━━━ Document passage
# Finetuning T5-sl-small on Oasst1-sl

Code adapted from [Fine-Tune T5 🤗 for Conversational Model](https://www.kaggle.com/code/kreeshrajani/fine-tune-t5-for-conversational-model)

In [1]:
import json
from sklearn.model_selection import train_test_split

import torch
import pandas as pd
import pytorch_lightning as pl
from torch.nn.utils.rnn import pad_sequence
from pytorch_lightning.callbacks import ModelCheckpoint
from transformers import AutoTokenizer, T5ForConditionalGeneration, AdamW



In [2]:
DEVICE = torch.device('cuda' if torch.cuda.is_available() else 'cpu')
INPUT_MAX_LEN = 512 #input length
OUTPUT_MAX_LEN = 512 # output length
TRAIN_BATCH_SIZE = 8 # batch size of training
VAL_BATCH_SIZE = 2 # batch size for validation
EPOCHS = 5 # number of epoch
MODEL_NAME = "cjvt/t5-sl-small"

In [3]:
data_path = '../input/oasst1-sl/google_translate.jsonl'
with open(data_path, 'r') as f:
    data = [json.loads(line) for line in f]

In [4]:
tokenizer = AutoTokenizer.from_pretrained(MODEL_NAME)
━━━━━━
**Written request 1:** In the fine-tuning notebook, write out the text from "INPUT_MAX_LEN = 512" to "tokenizer = AutoTokenizer.from_pretrained(MODEL_NAME)".
**Written request 2:** What batch size does the fine-tuning notebook set for validation?
The lines that follow have no connection to the fine-tuning notebook.
━━━ Information provided
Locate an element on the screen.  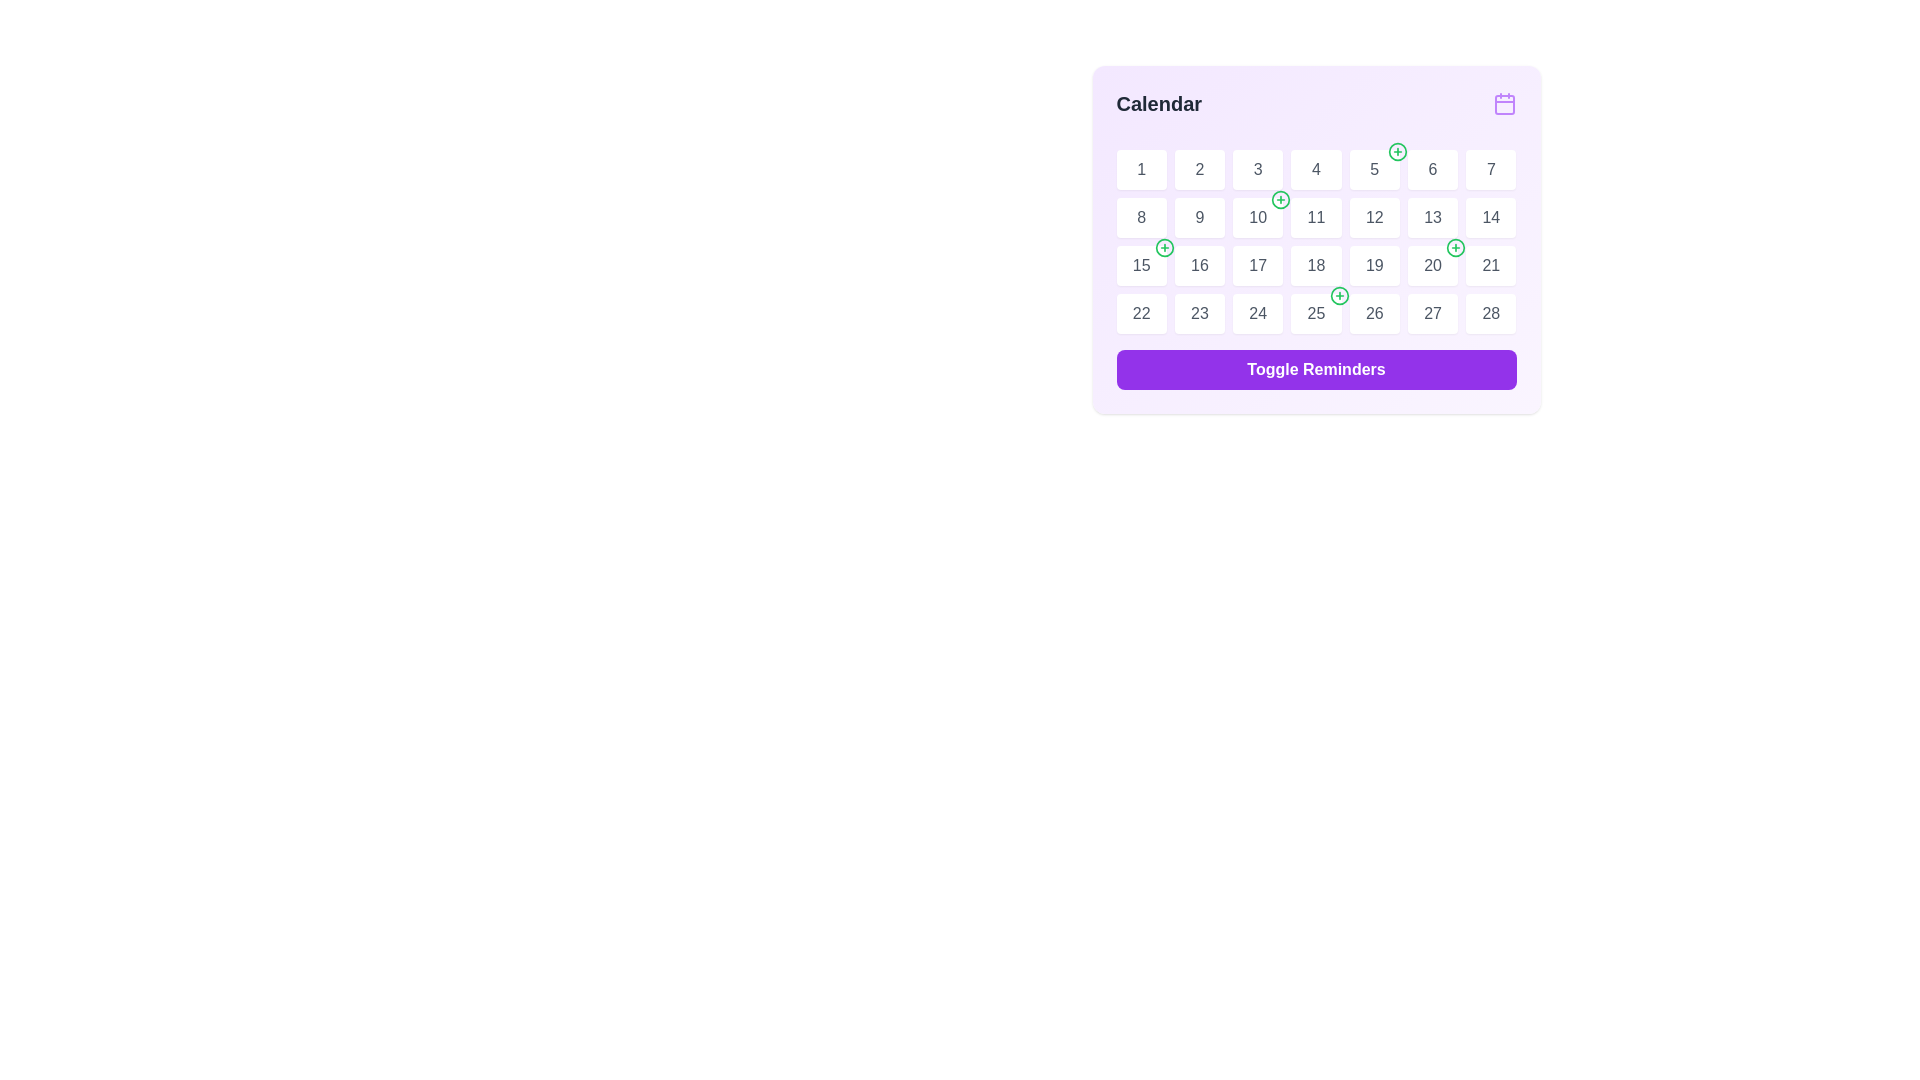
━━━━━━
**Worked answer 1:**
INPUT_MAX_LEN = 512 #input length
OUTPUT_MAX_LEN = 512 # output length
TRAIN_BATCH_SIZE = 8 # batch size of training
VAL_BATCH_SIZE = 2 # batch size for validation
EPOCHS = 5 # number of epoch
MODEL_NAME = "cjvt/t5-sl-small"

In [3]:
data_path = '../input/oasst1-sl/google_translate.jsonl'
with open(data_path, 'r') as f:
    data = [json.loads(line) for line in f]

In [4]:
tokenizer = AutoTokenizer.from_pretrained(MODEL_NAME)

**Worked answer 2:** 2